▶ [Data provided]
· · · · · · ·

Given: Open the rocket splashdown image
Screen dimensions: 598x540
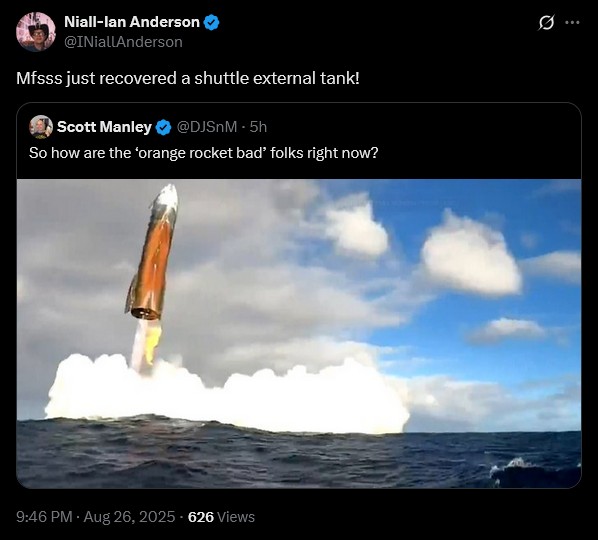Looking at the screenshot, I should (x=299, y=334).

· · · · · · ·

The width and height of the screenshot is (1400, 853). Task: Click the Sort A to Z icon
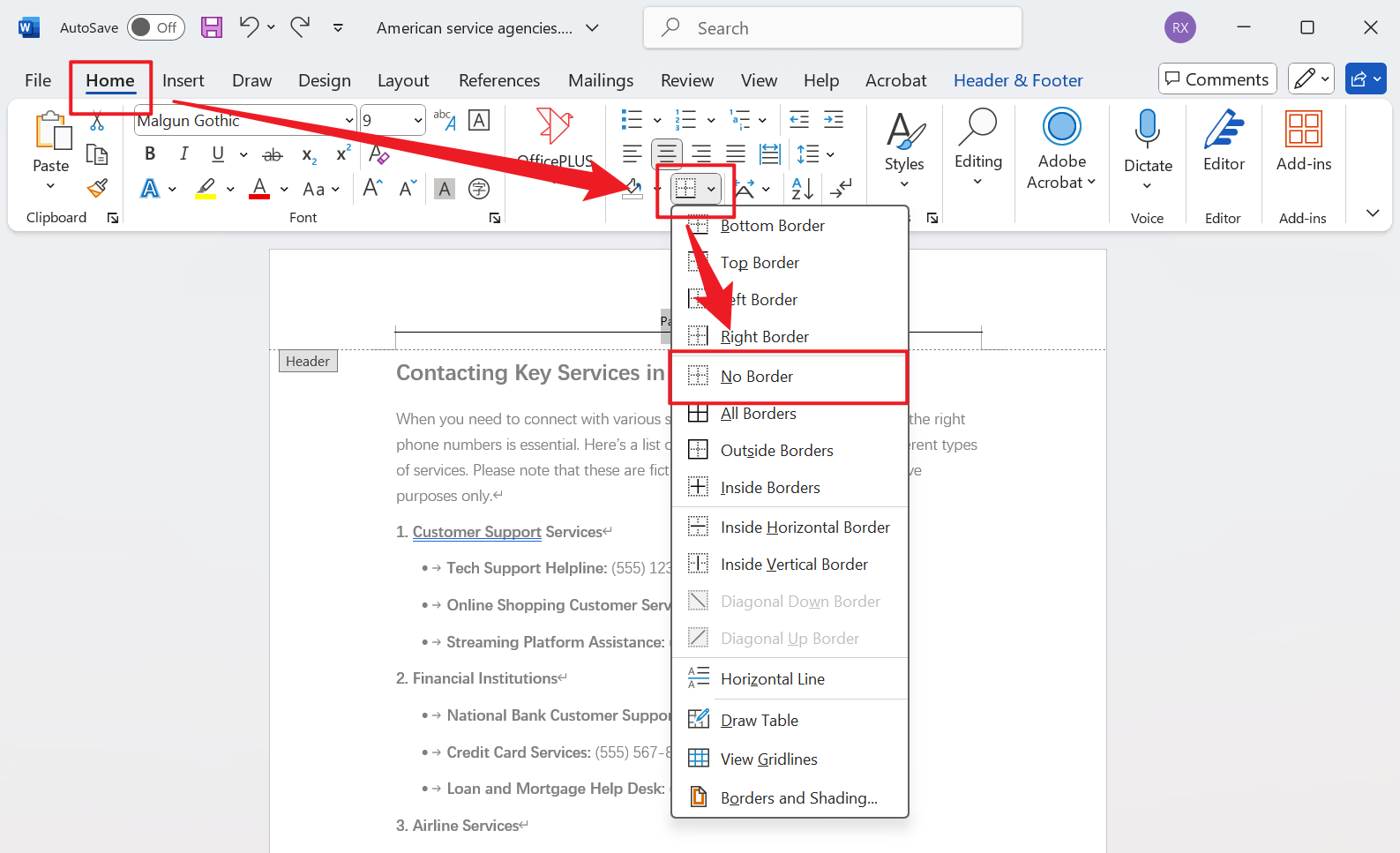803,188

· · · · · · ·

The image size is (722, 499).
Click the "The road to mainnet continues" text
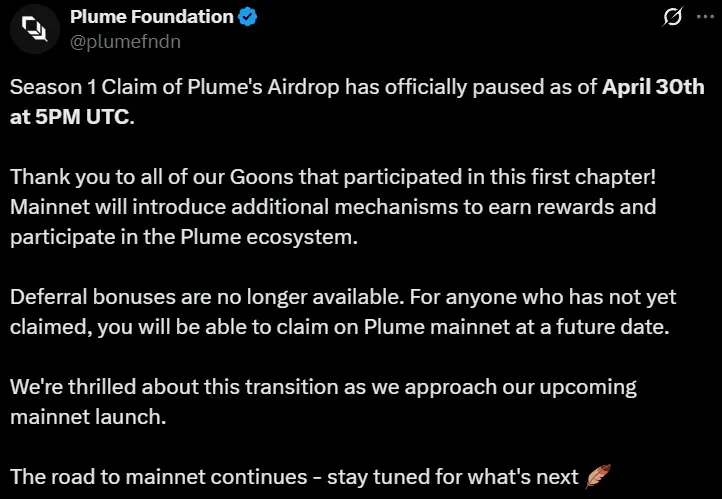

· · · · · · ·

▶ [Work task]
Where a line of the data contains "image", include it in the tally, and answer with the tally alone.

▶ [Task result]
2